Far be it from me to disparage their assistance in these exceptional instances and in others which might be named. The dog, like the bull or the frogs of Egypt, is good in his place. But it does not follow that we should have a bull in every door-yard, nor that it was an advantage to the land of Egypt to be covered with frogs in-doors and out. The notion that a dog is needful for defence in settled, civilized communities is on a par with the delusion that a man is safer for carrying a loaded pistol, more harm being done to honest people, and even to those of them who resort to fire-arms, than to their enemies. One needs only to consider the dogs of one's own neighborhood and compare the number of burglars they have routed with the number of children or innocent passers-by they have scared or bitten. My experience convinces me that more houses and hen roosts are robbed where there are dogs than where there are none. And it is easily explained. People who have a blind trust in watch-dogs cease to watch for themselves.

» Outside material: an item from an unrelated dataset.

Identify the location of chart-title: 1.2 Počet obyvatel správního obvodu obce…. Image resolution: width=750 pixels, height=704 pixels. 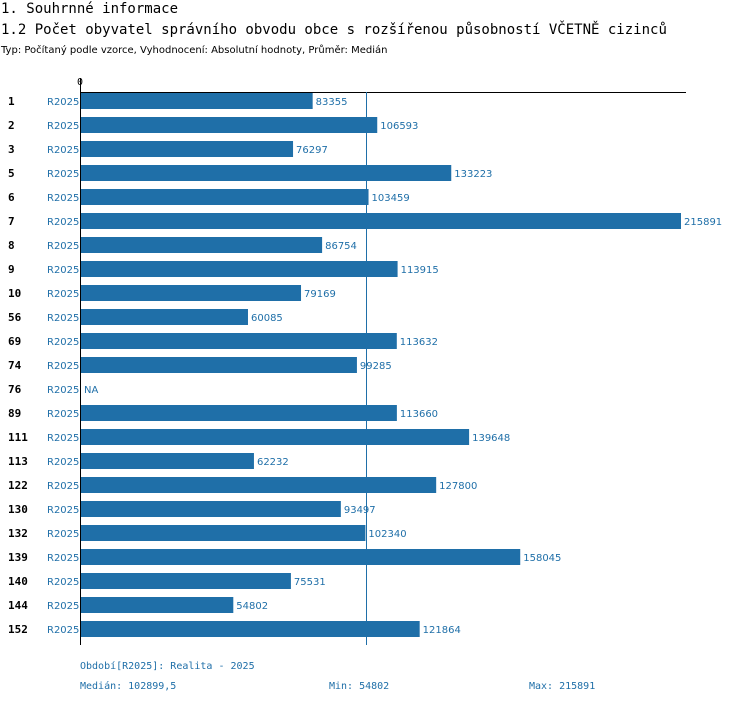
(334, 30).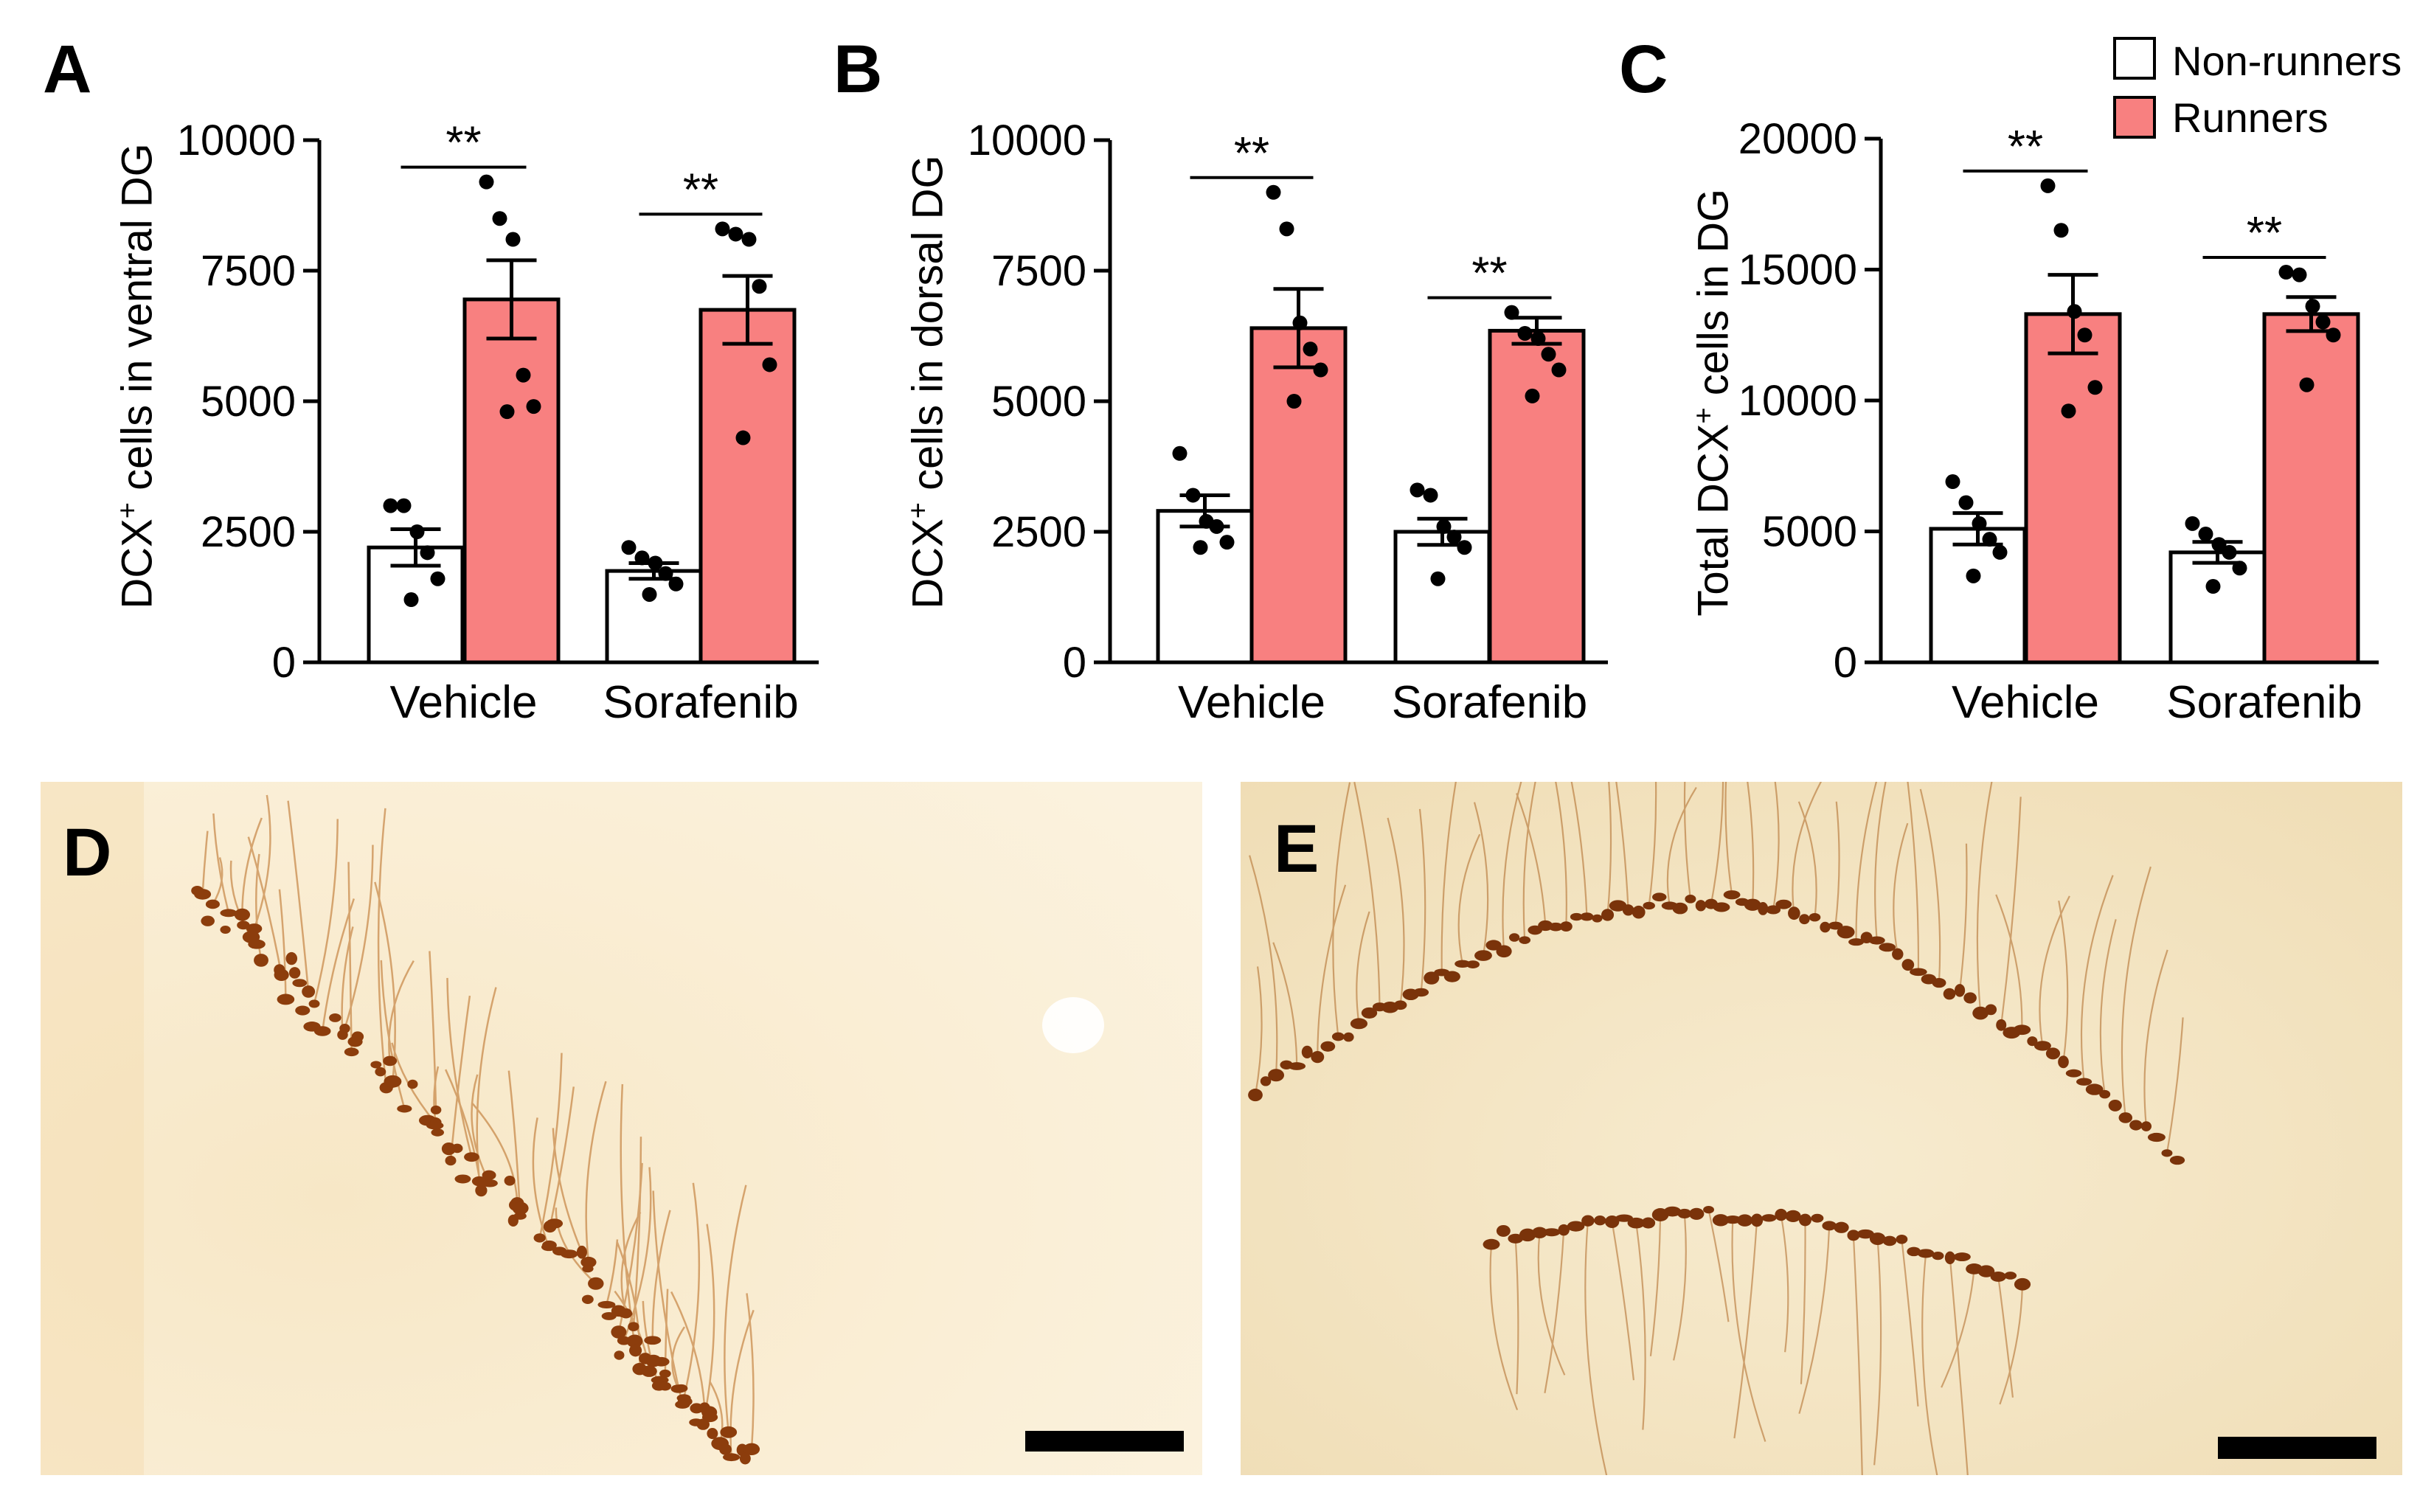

Moreover, the false alarms of the dog are so numerous, and his barking so indiscriminating of the difference between friend and foe, and even between real and imaginary persons, that his owner soon ceases to take note of them. For who is going to get up every time the dog barks in the night? The dog is, of course, one of the conditions to be provided for in the burglar's plan. But when he has silenced, overpowered, or eluded the watch, he has turned the defence over to his own side, and proceeds with a special sense of security.

At all events, I do not find that dogs are chiefly kept by those who most need to be defended, but rather by the strong and by persons living in closely-settled neighborhoods. Nor do I find that people affect dogs at all in the ratio or for the sake of the protection, but for the amusement which they afford, as something to be taken care of as pets rather than to take care of them.

The watch-dog is an admirable protection from one's friends. What a boon he is to the misanthrope! What an isolation reigns about the home, especially in the evening, where a real savage beast stands guard, roaming in the shadows or clanking his chain beside the path! The ingenious Mr. Quilp turned this fact to fine account, as he escorted Sampson Brass to the door of his counting-house on a dark night:

"Be careful how you go, my dear friend. There's a dog in the lane. He bit a man last night, and a woman the night before, and last Tuesday he killed a child; but that was in play. Don't go too near him."

"Which side of the road is he, sir?" asked Brass, in great dismay.

"He lives on the right hand," said Quilp, "but sometimes he hides on the left, ready for a spring. He's uncertain in that respect. Mind you take care of yourself. I'll never forgive you if you don't."

An exceedingly social institution, the watch-dog, and a delightful attraction to one's visitors and would-be callers. A watch-dog indeed; for is he not the one thing to be on the watch for, now that the day of spring-guns and man-traps is past?